Autoridades econômicas falam cuidadosamente quando os mercados estão voláteis. Elas estão cientes de que se disserem algo que mine a confiança pública ou a do investidor podem exacerbar os problemas. Mas estão também cientes de que demonstrar complacência ou indiferença pode prejudicar sua credibilidade. Paulson procurou caminhar sobre essa linha tênue na entrevista de uma hora na terça-feira, falando devagar e escolhendo bem as palavras.

Ele disse que a recente "reavaliação ou reprecificação do risco", como identificou a relutância disseminada de se conceder empréstimos para os compradores de casas e as empresas com pior histórico de crédito e de se manter em carteira papéis lastreados por esses empréstimos, "não deveria surpreender ninguém". Ele não chegou a dizer que essa situação é bem-vinda, mas a qualificou de "inevitável".

"Quando você tem períodos de mercado benignos, particularmente em situações em que parte dos mercados e a economia estão crescendo em níveis que não são sustentáveis, os participantes do mercado não são tão vigilantes quanto deveriam", disse.

O atual vigor da economia mundial, afirmou, é a grande diferença entre esta crise e a anterior com que mais se assemelha - a de 1998, na qual a moratória e a desvalorização da Rússia, junto com a implosão do fundo de hedge Long Term Capital Management, abalaram os mercados. Embora a economia americana tenha desaquecido, o Fundo Monetário Internacional projetou recentemente que a economia mundial vai crescer a um ritmo de mais de 5% este ano e no próximo, depois de três anos de crescimento inusitadamente forte.

Outras grandes diferenças entre 1998 e 2007, disse Paulson, são a integração global de economias e mercados que ocorreu nos últimos dez anos e o grande aumento no número e tamanho de fundos de hedge e outros veículos de investimento não negociados em bolsa.

Ele disse que, além das medidas já tomadas para encorajar maior transparência entre os fundos de hedge e veículos similares, a capacidade do governo de George W. Bush de reagir de maneira construtiva é limitada. De maneira geral, a Casa Branca conta com o Federal Reserve, o banco central americano, e outros bancos centrais para combater o fogo financeiro jogando liquidez sobre mercados sedentos.

"Não há nada em meu julgamento que deveríamos estar fazendo em termos de garantir os participantes do mercado contra perdas ou em termos de restringir a tomada de risco", disse Paulson. "Uma das conseqüências naturais dos excessos é que algumas entidades deixem de existir."

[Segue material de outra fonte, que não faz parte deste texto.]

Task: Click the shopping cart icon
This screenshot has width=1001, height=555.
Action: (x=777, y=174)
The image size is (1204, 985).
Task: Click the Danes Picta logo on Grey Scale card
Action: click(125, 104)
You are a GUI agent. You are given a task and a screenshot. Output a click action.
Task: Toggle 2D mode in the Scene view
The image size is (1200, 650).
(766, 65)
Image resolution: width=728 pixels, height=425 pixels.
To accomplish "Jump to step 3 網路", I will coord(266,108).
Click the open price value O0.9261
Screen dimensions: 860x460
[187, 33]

Paulson hesitou em especificar áreas nas quais ele e autoridades do mercado vão se concentrar nos próximos meses, à medida que tirem lições das últimas semanas. "Claramente, precisa haver de fato um foco em hipotecas e em como o produto é originado e vendido", disse. Uma grande fonte dos problemas atuais foi a deterioração dos critérios usados na concessão de créditos imobiliários, particularmente no chamado mercado "subprime", de mais alto risco, e os efeitos-cascata quando os níveis de inadimplência daqueles empréstimos começaram a aumentar.

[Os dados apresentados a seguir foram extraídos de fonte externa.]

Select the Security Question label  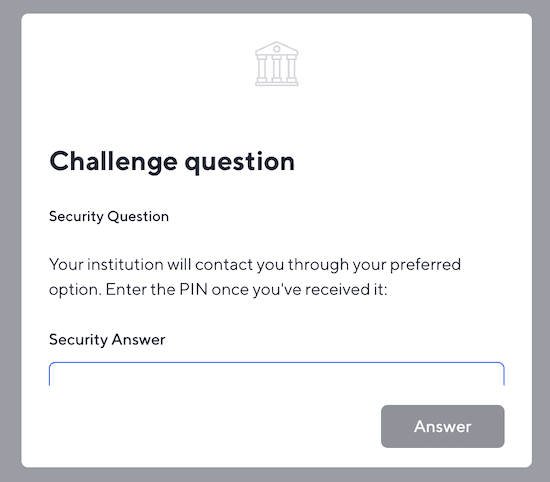(109, 216)
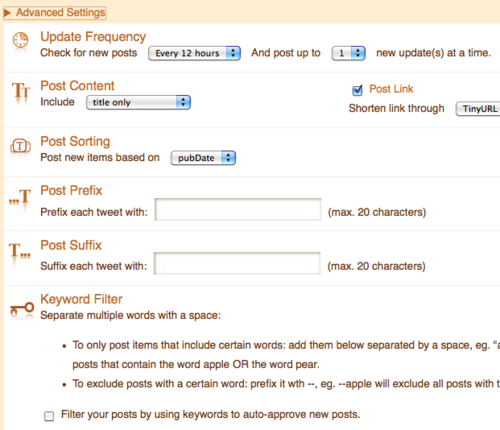Click the suffix each tweet text field
The width and height of the screenshot is (500, 430).
[x=237, y=263]
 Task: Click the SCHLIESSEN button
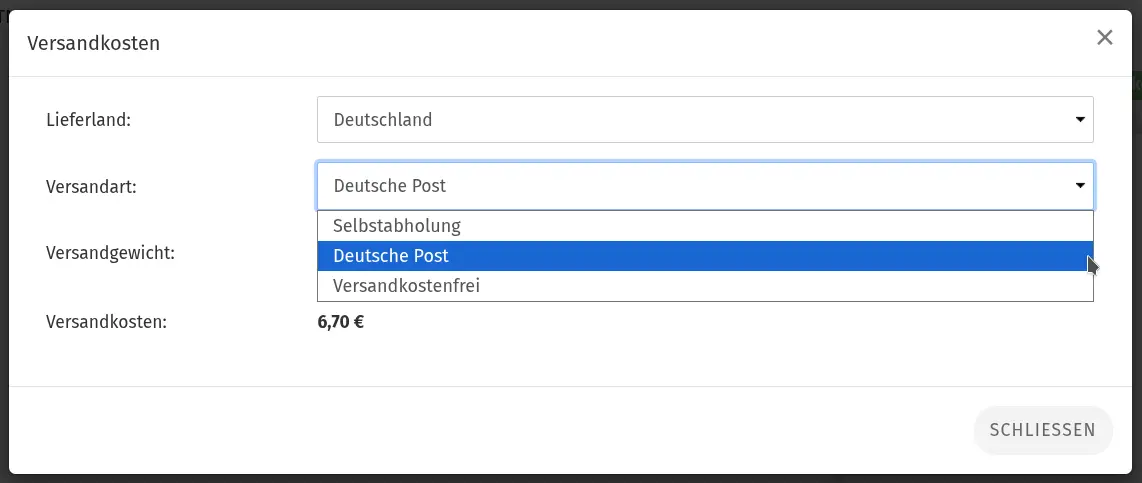[x=1042, y=430]
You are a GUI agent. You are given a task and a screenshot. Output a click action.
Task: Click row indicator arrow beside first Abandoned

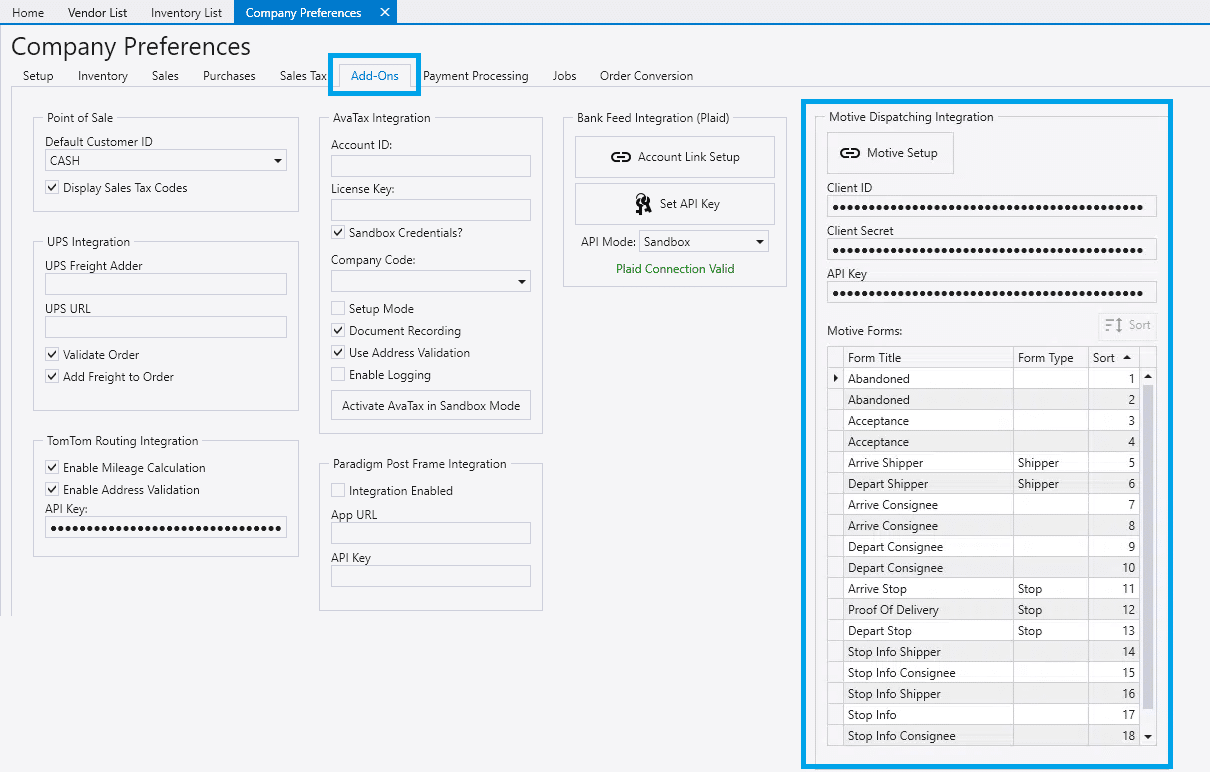[x=836, y=379]
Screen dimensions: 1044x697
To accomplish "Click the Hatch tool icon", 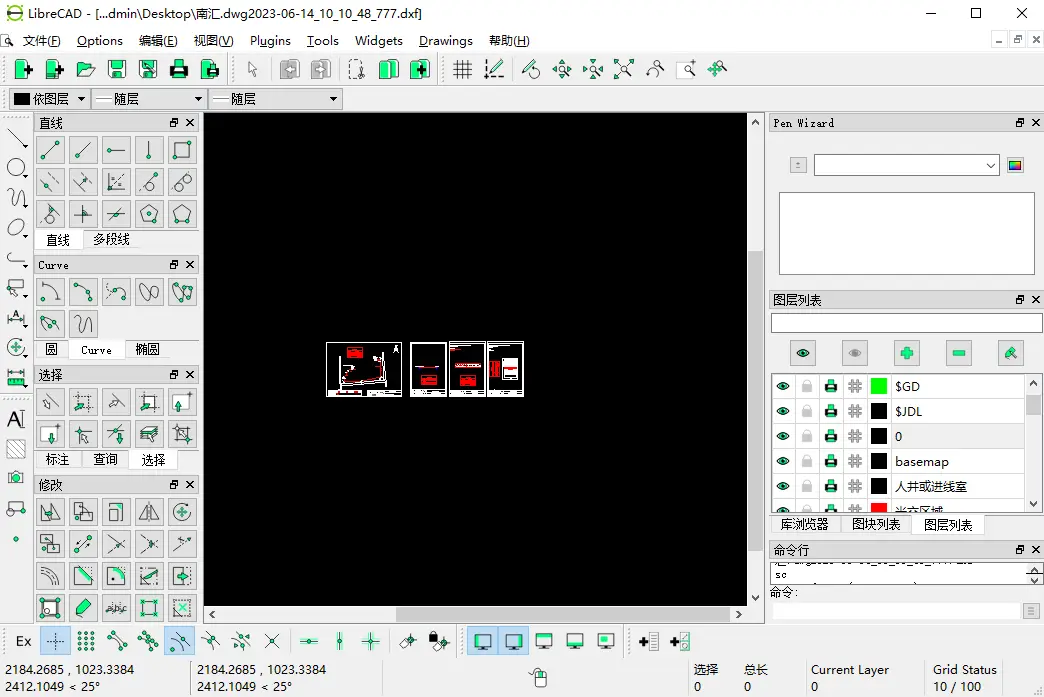I will [x=16, y=449].
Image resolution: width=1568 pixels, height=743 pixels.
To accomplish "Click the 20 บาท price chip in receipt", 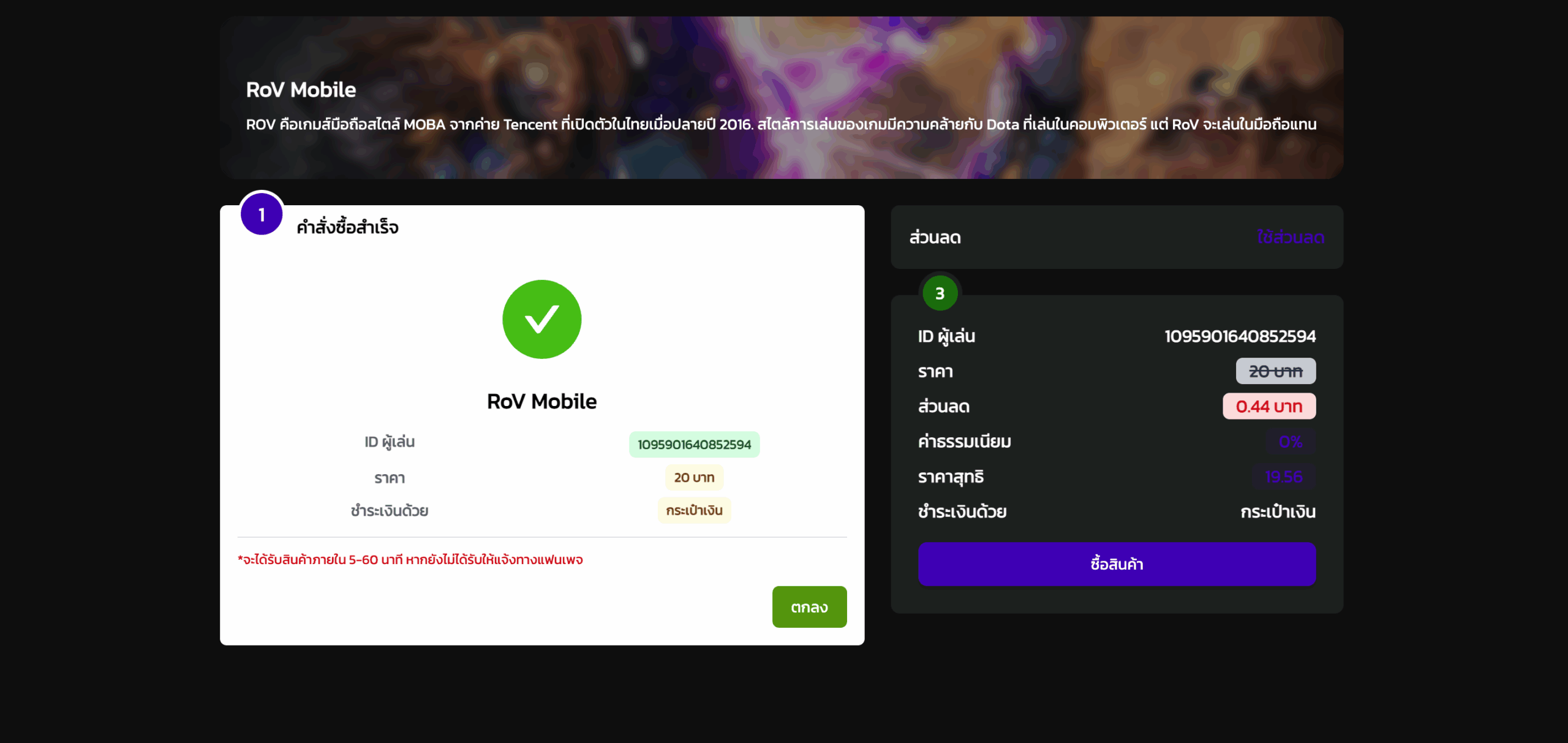I will [694, 477].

A persistência da crise imobiliária, o encolhimento do mercado de hipotecas "subprime" e os problemas no mercado para grandes créditos imobiliários suscitaram pedidos em Washington para que se ampliassem os poderes da Fannie Mae e da Freddie Mac, companhias hipotecárias patrocinadas pelo governo americano que fornecem liquidez com a compra de créditos imobiliários. A agência que regulamenta a Fannie e a Freddie, o Office of Federal Housing Enterprise Oversight, rejeitou recentemente, pelo menos por ora, o pedido delas de elevação nos limites de suas carteiras hipotecárias e de títulos lastreados por hipotecas, observando que o mercado para créditos imobiliários "prime" convencionais, de menos de US$ 417.000 por unidade financiada, que elas normalmente têm em carteira está funcionando razoavelmente bem.

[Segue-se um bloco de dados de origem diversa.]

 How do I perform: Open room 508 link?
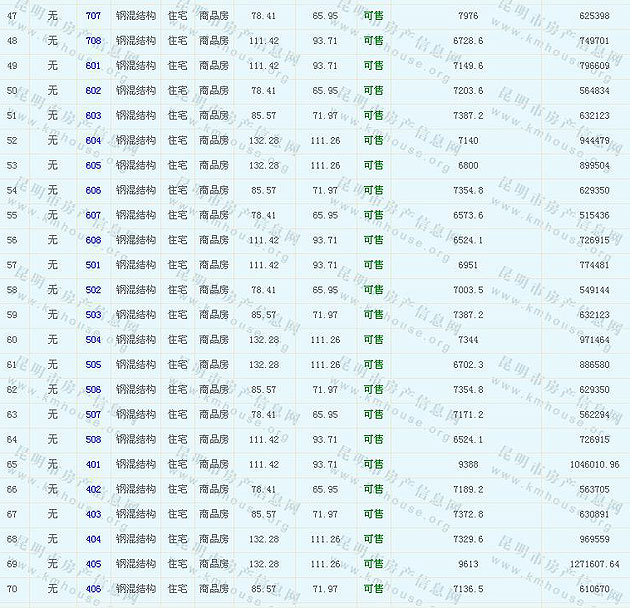click(93, 440)
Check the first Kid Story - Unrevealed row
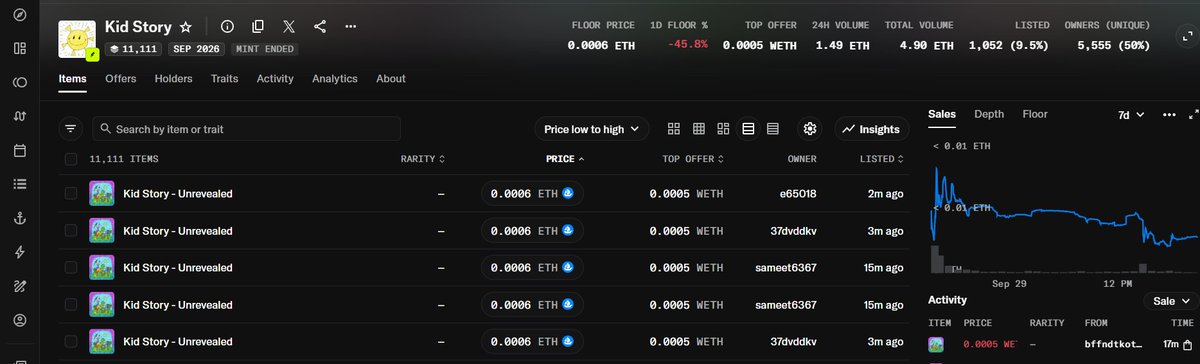 71,193
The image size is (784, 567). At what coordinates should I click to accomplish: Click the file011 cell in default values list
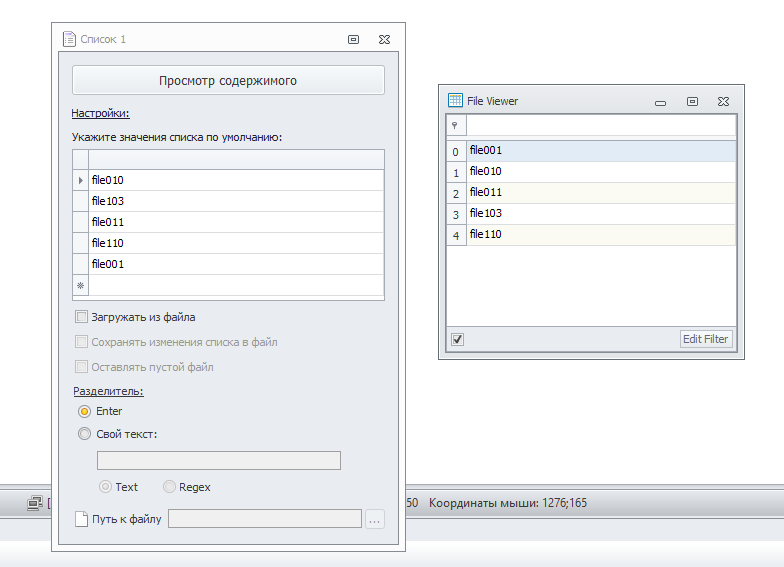pyautogui.click(x=235, y=222)
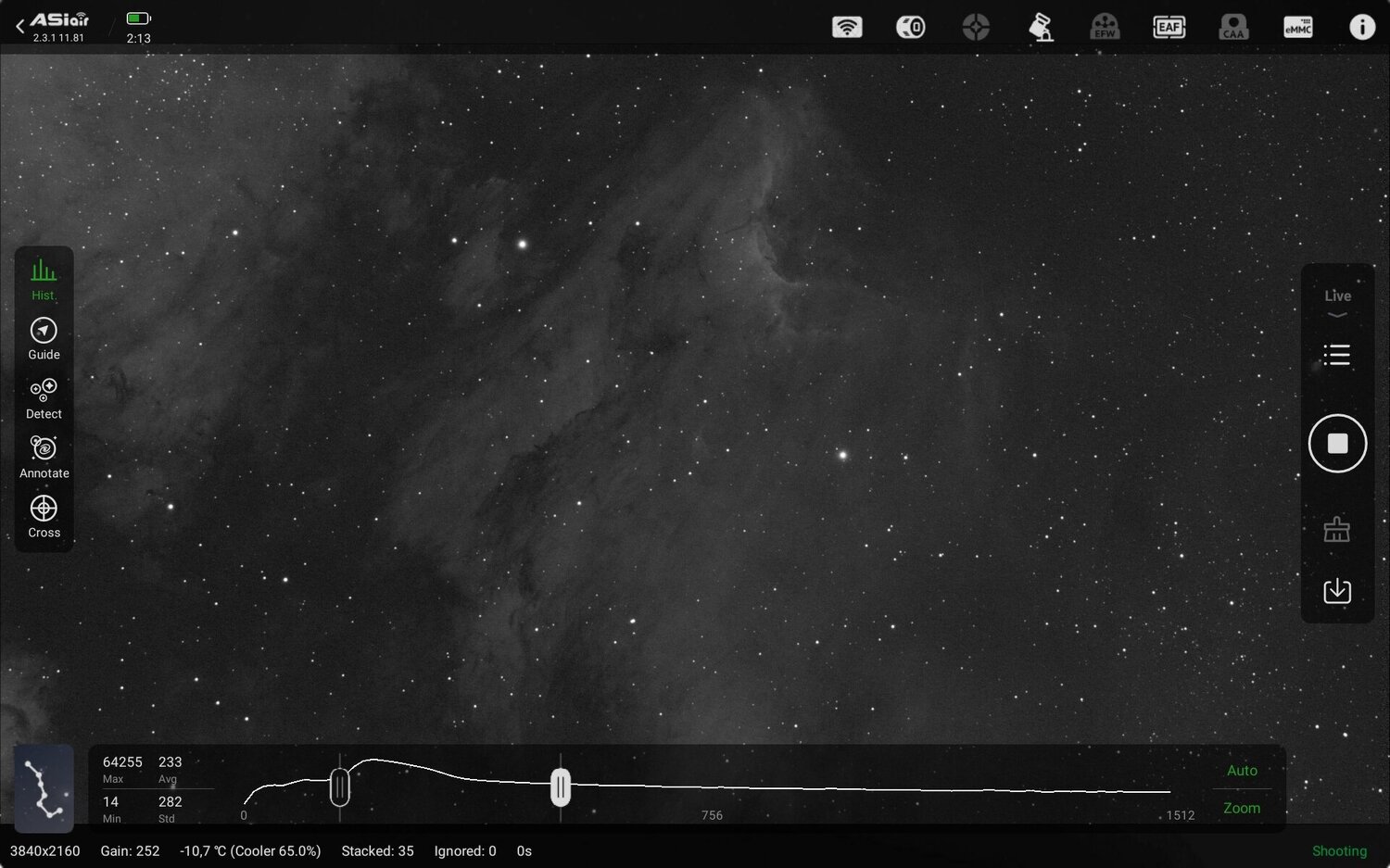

Paulson reforça esse raciocínio. "Nossos problemas estão nas hipotecas de maior risco e nas hipotecas ´prime´ de alto valor, para as quais é necessária legislação" para que a Fannie e a Freddie participem, disse. O secretário do Tesouro não respondeu especificamente a uma pergunta sobre o papel das agências de classificação de crédito, criticadas por suas avaliações de alguns títulos lastreados por hipotecas, mas citou uma necessidade de "melhor entendimento" de instrumentos financeiros cada vez mais complexos.